━━━━━ Supplied passage ━━━━━

The festival will begin with a Pakistani film, My Punjabi Lover for You, directed by Adnan Malik on July 30 at 6.30 pm. It is a behind-the-scene film of a music video shot in the summer of 2012. After this 17-minute documentary, Afghani film No Burqas Behind Bars, directed by Nima Sarvestani takes one inside one of world’s most restricted environments – the Afghan women’s person.

Documentaries to be screened on the second day include Burmese film No.62 Pansodan Street, recipient of the Tareque Masud Award for Best Debut Film, Film Southasia 2013. Are You Listening, Bangladeshi film, directed by Kamar Ahmad Simon, is a powerful and a beautifully photographed film that reveals the alarming effects of climate, will also be screened. The film deftly captures the fighting spirit of a community and their will to survive.

On August 1, Sri Lankan film The Story of One, directed by Kannan Arunasalam will be screened. It explores how the parents of the disappeared struggle to get on with their lives and how communities polarised by violence relearn to live together. Who Will Be a Gurkha, a Nepalese film that questions what it takes to be a Gorkha?

━━━━━

*Challenge 1*
Return the part of the festival text from "Documentaries to be" up to and including "be a Gorkha?", copied word for word.
*Challenge 2*
In the records, retype the lines word for word from the line with "Task: Click the Junk-E-Mail folder icon" up to and including the line with "Action: pos(246,20)".
The records are unrelated to the festival text.

━━━━━ Extracted entries ━━━━━

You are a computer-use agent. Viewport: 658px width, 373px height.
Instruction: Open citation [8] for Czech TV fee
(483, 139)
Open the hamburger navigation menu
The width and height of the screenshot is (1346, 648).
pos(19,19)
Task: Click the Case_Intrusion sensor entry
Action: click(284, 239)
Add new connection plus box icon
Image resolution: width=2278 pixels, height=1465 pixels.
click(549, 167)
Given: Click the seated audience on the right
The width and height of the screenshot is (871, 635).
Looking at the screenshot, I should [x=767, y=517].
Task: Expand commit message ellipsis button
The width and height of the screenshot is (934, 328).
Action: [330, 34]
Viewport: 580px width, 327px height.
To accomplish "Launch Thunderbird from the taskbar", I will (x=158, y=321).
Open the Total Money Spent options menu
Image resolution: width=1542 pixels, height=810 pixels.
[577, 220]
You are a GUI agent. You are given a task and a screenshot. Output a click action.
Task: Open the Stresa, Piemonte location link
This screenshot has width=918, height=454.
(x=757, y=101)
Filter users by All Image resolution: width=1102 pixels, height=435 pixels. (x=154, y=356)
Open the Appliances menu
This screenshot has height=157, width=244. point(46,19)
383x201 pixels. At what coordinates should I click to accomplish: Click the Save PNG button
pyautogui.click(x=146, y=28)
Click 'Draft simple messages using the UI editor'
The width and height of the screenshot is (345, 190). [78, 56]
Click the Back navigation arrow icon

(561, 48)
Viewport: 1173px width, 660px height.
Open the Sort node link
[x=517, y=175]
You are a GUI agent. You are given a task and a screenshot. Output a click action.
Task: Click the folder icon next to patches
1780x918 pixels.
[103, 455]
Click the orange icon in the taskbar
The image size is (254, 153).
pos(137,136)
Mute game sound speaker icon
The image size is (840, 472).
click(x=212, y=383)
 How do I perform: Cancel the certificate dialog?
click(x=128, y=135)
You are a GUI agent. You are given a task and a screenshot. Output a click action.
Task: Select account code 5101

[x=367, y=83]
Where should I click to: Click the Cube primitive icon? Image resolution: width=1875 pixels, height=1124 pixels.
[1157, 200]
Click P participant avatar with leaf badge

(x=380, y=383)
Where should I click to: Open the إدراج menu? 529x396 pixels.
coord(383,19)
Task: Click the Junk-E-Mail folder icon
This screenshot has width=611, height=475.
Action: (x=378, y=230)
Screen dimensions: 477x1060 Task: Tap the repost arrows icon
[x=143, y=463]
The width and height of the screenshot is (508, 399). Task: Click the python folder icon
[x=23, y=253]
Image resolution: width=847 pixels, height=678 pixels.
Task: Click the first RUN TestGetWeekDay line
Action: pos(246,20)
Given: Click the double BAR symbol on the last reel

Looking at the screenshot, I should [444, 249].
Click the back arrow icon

━━━━━

*Full response 1*
Documentaries to be screened on the second day include Burmese film No.62 Pansodan Street, recipient of the Tareque Masud Award for Best Debut Film, Film Southasia 2013. Are You Listening, Bangladeshi film, directed by Kamar Ahmad Simon, is a powerful and a beautifully photographed film that reveals the alarming effects of climate, will also be screened. The film deftly captures the fighting spirit of a community and their will to survive.

On August 1, Sri Lankan film The Story of One, directed by Kannan Arunasalam will be screened. It explores how the parents of the disappeared struggle to get on with their lives and how communities polarised by violence relearn to live together. Who Will Be a Gurkha, a Nepalese film that questions what it takes to be a Gorkha?

*Full response 2*
Task: Click the Junk-E-Mail folder icon
This screenshot has width=611, height=475.
Action: (x=378, y=230)
Screen dimensions: 477x1060 Task: Tap the repost arrows icon
[x=143, y=463]
The width and height of the screenshot is (508, 399). Task: Click the python folder icon
[x=23, y=253]
Image resolution: width=847 pixels, height=678 pixels.
Task: Click the first RUN TestGetWeekDay line
Action: pos(246,20)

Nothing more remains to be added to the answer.